INSTRUCTIONS TO FOLLOW:
Copy out word for word the stretch of rows from the line containing "The width and height of the screenshot is (1456, 819)." through the line containing "Action: (x=62, y=14)", leaving the pictures out.

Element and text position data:
* begin *

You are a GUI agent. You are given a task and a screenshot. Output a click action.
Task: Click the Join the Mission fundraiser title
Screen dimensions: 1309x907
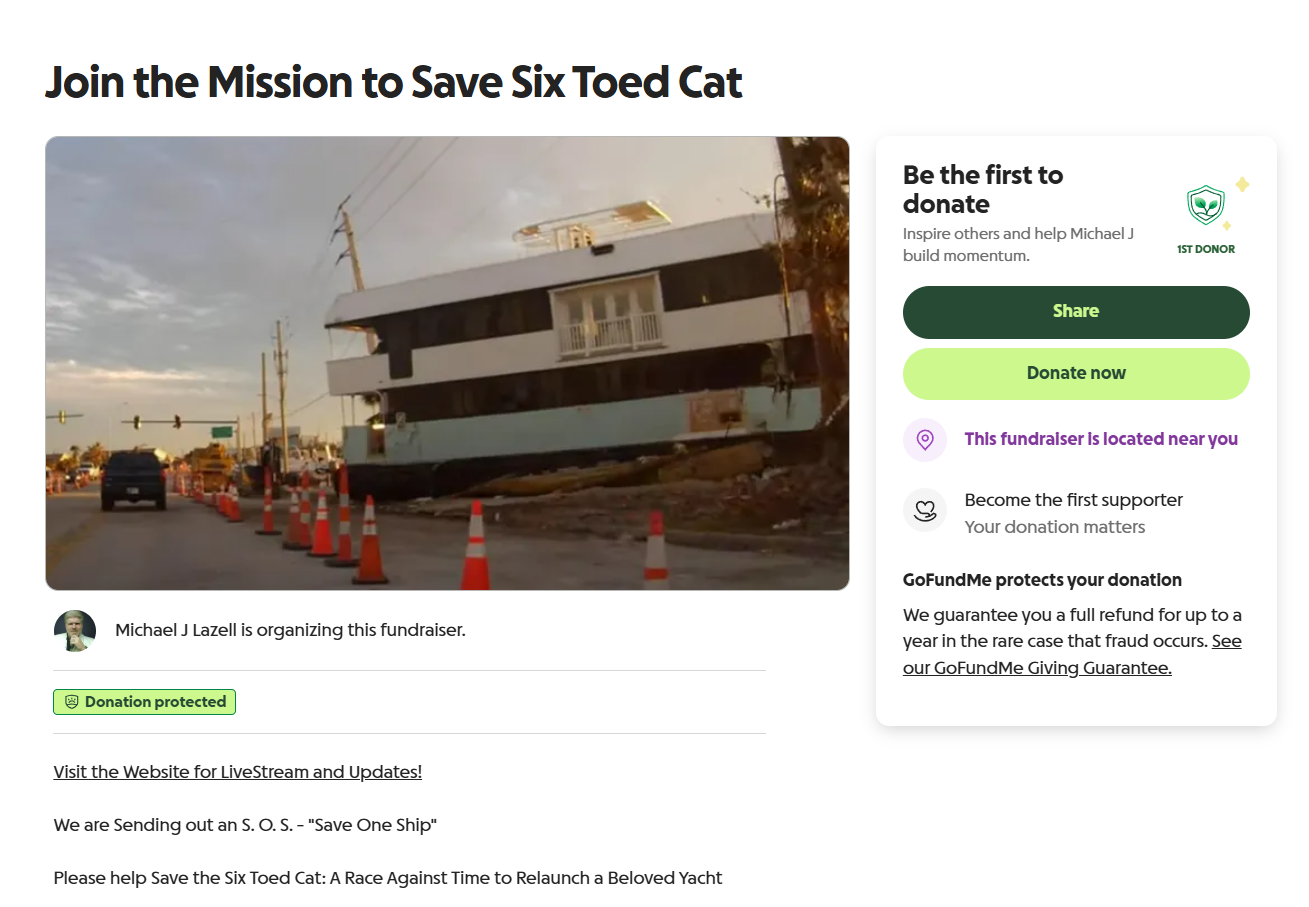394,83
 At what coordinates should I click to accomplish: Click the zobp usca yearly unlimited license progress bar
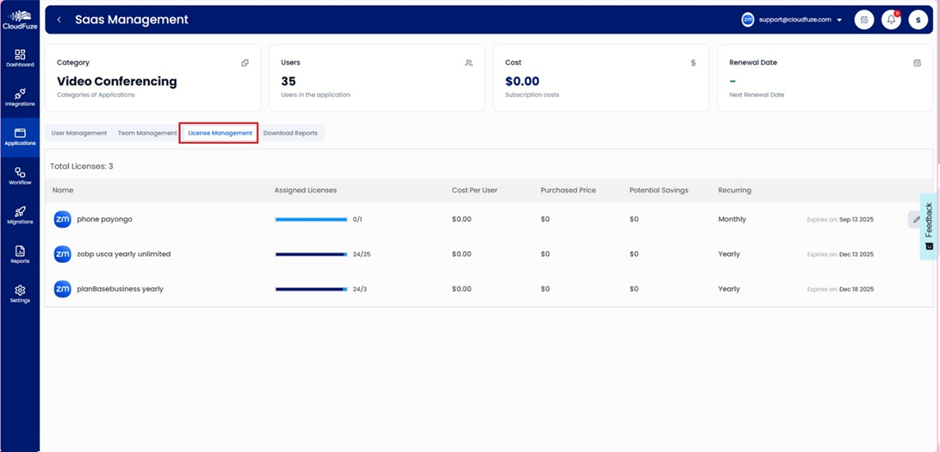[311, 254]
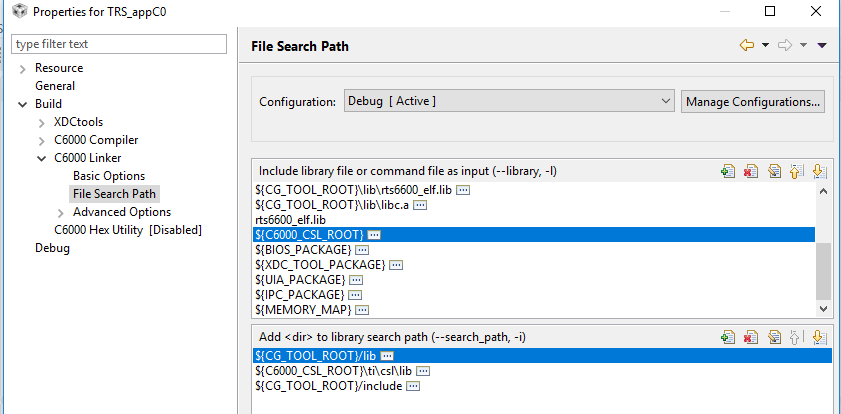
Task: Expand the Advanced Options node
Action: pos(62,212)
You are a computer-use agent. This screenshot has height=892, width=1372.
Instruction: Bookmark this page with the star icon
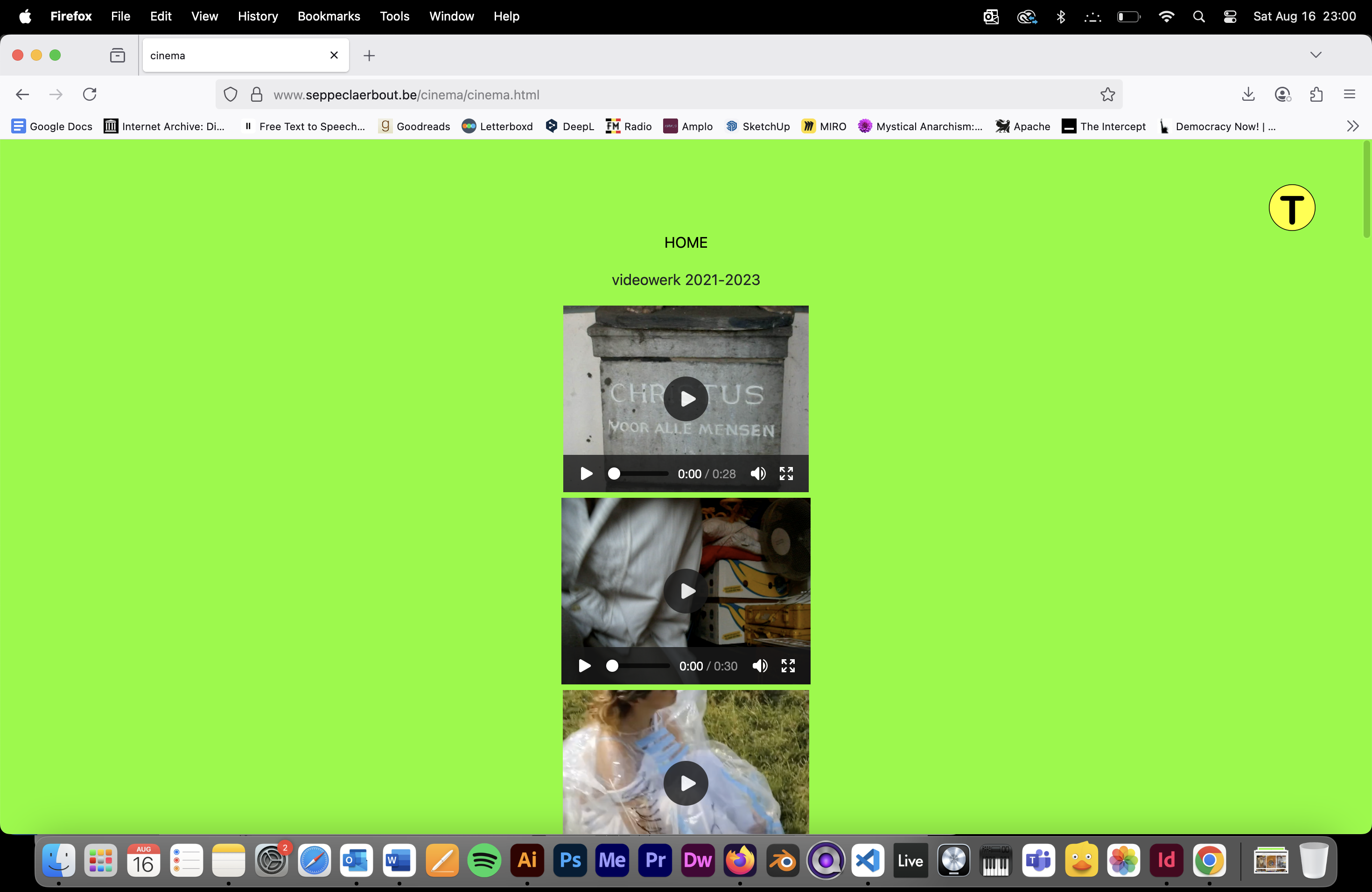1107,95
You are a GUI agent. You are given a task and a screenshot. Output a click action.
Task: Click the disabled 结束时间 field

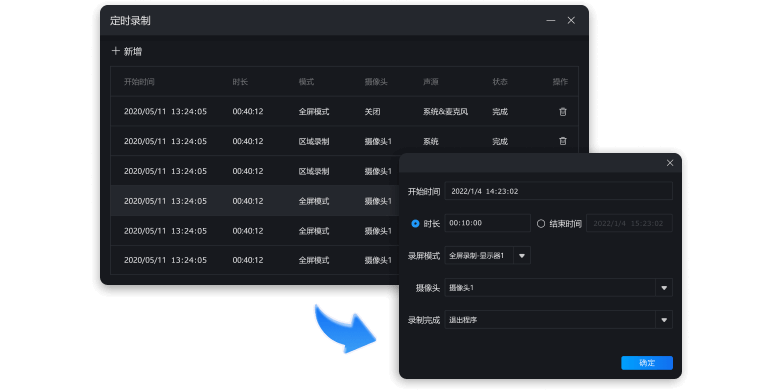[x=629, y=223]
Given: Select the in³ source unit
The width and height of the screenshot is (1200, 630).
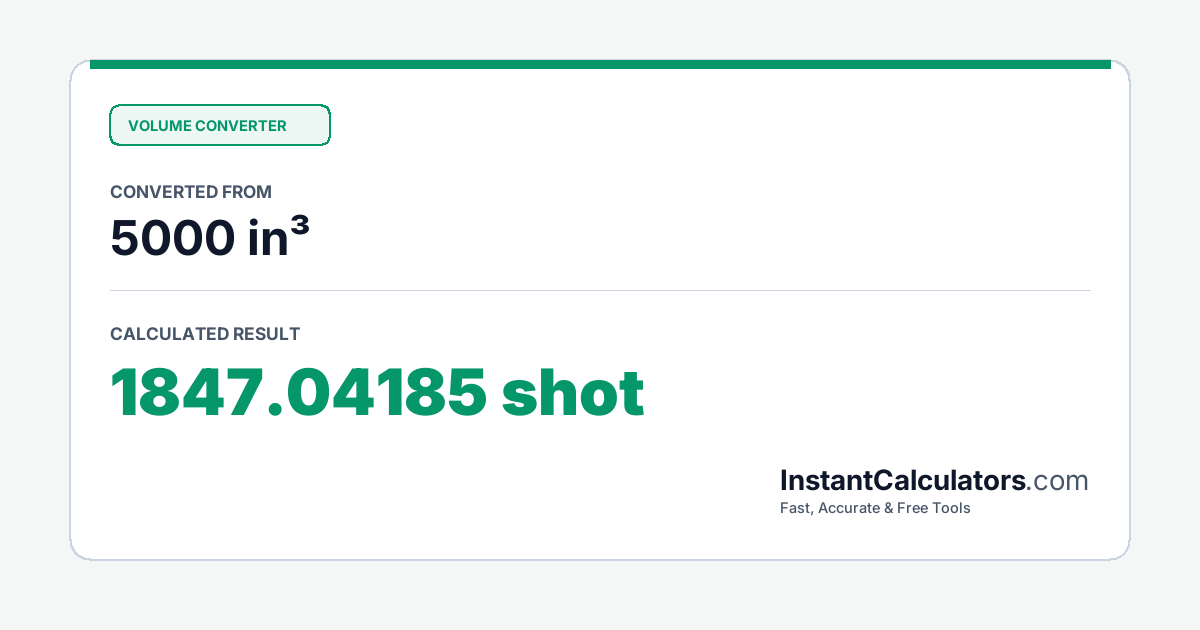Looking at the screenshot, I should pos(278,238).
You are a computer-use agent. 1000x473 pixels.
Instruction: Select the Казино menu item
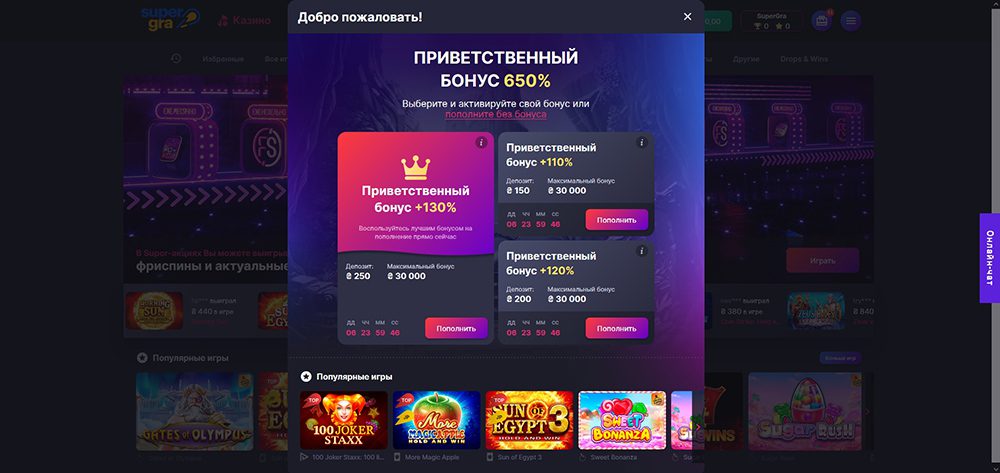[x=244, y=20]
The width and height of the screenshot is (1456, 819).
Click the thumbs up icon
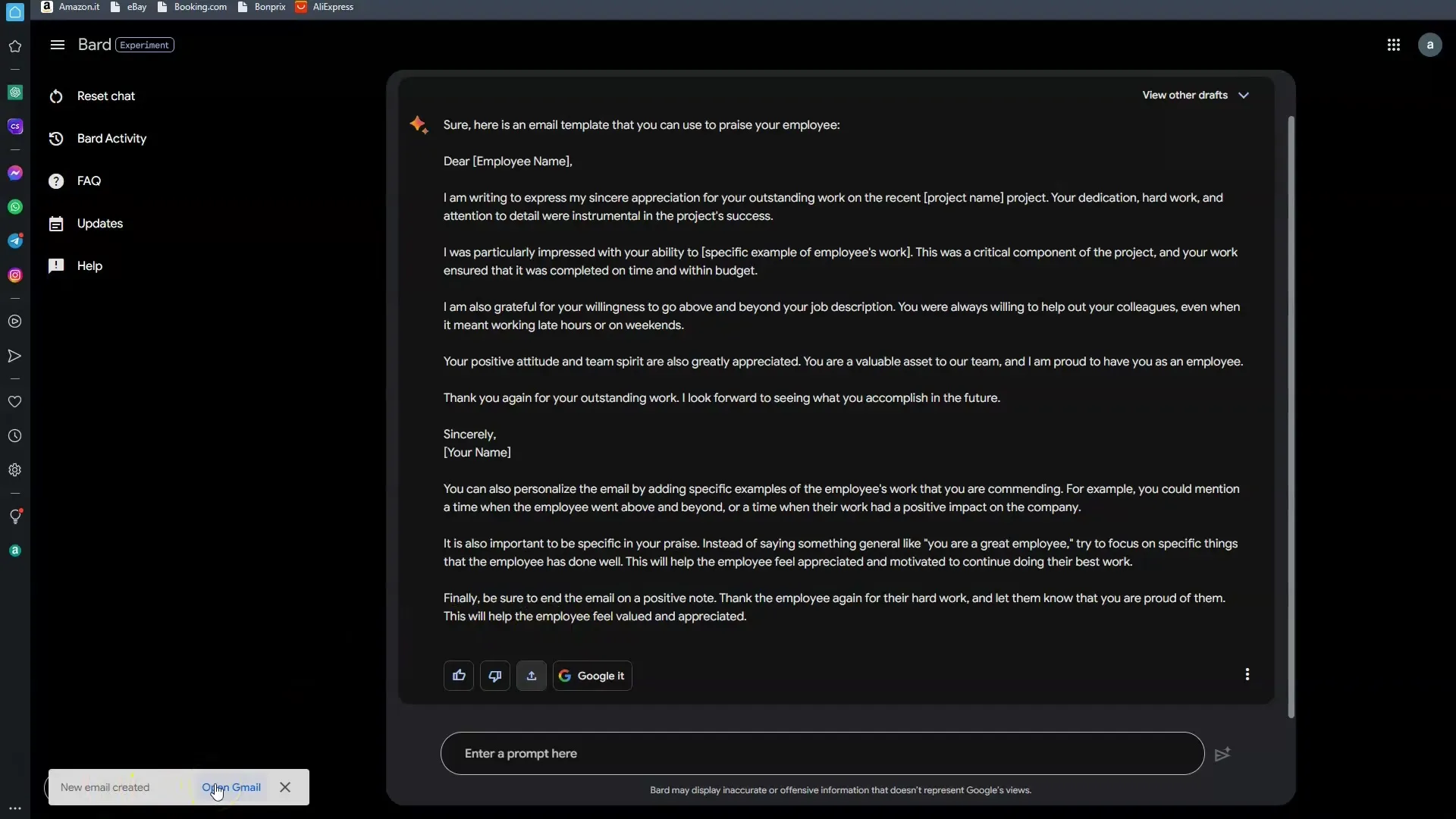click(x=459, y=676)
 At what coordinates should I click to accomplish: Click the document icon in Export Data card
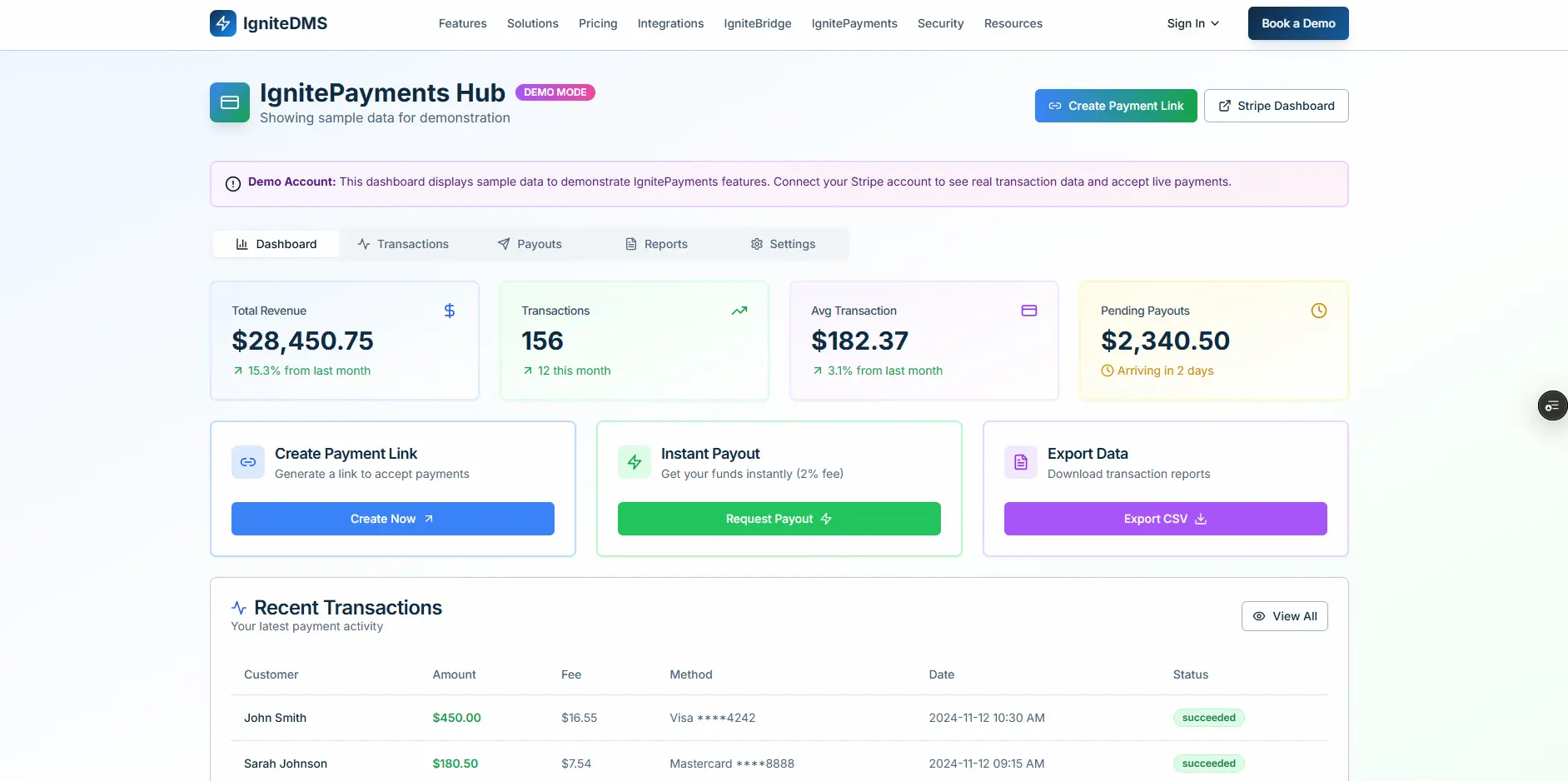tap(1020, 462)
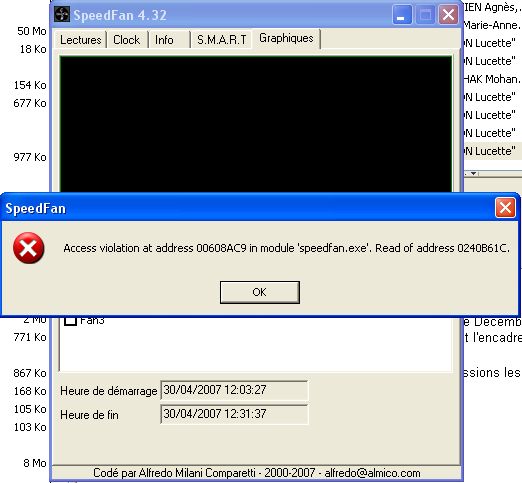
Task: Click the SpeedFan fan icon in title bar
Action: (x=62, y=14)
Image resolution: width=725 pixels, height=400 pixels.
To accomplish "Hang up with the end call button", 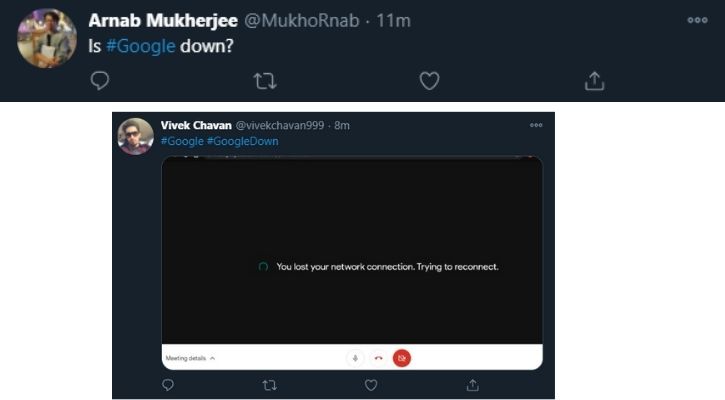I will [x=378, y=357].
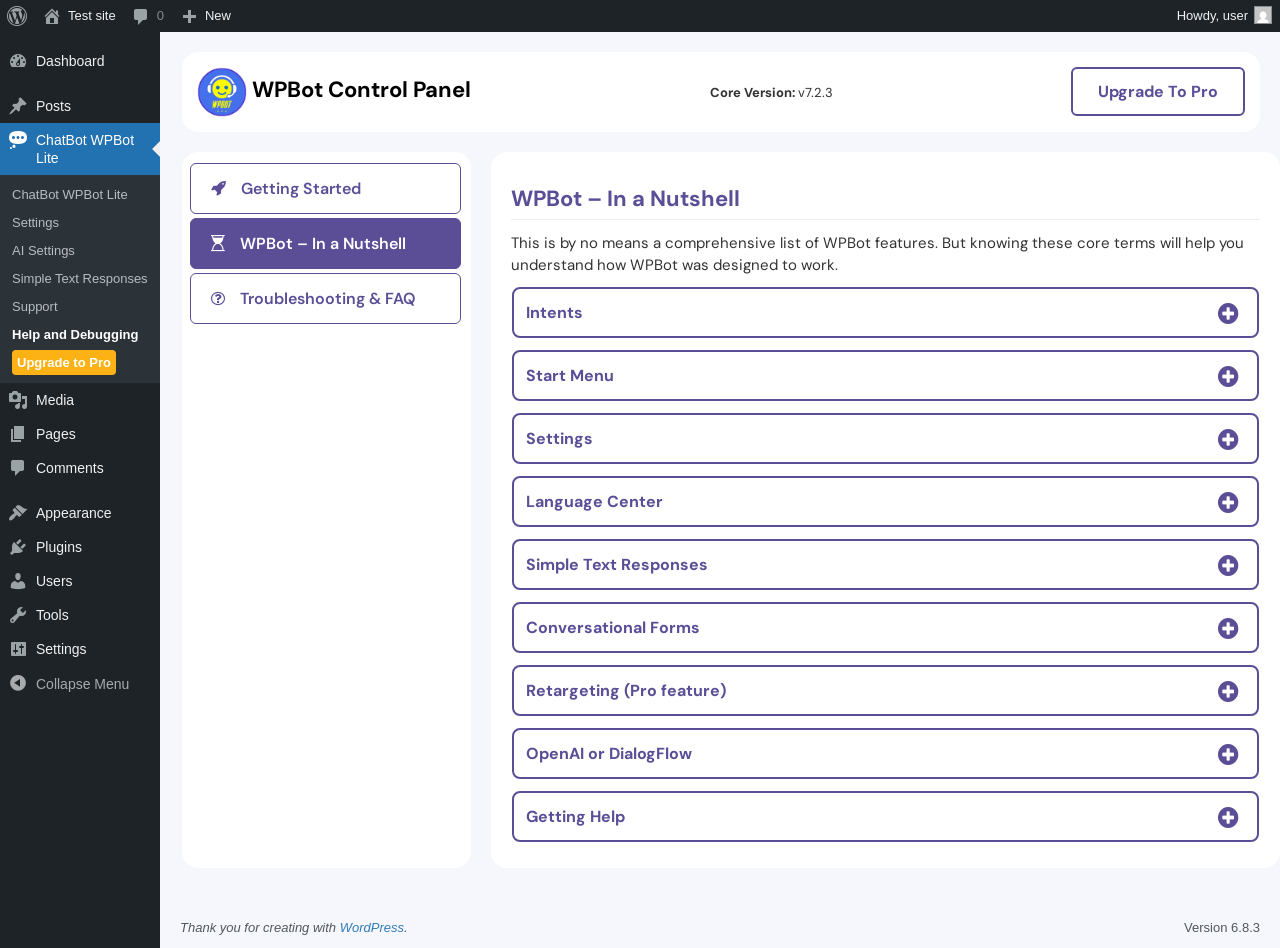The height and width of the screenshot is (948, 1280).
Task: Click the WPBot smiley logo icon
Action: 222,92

* end *

CORRECT RESULT:
The width and height of the screenshot is (1456, 819).
Click the thumbs up icon
click(x=459, y=676)
 At what coordinates should I click to accomplish: Click the document icon in Export Data card
tap(1020, 462)
Task: Click the SpeedFan fan icon in title bar
Action: (x=62, y=14)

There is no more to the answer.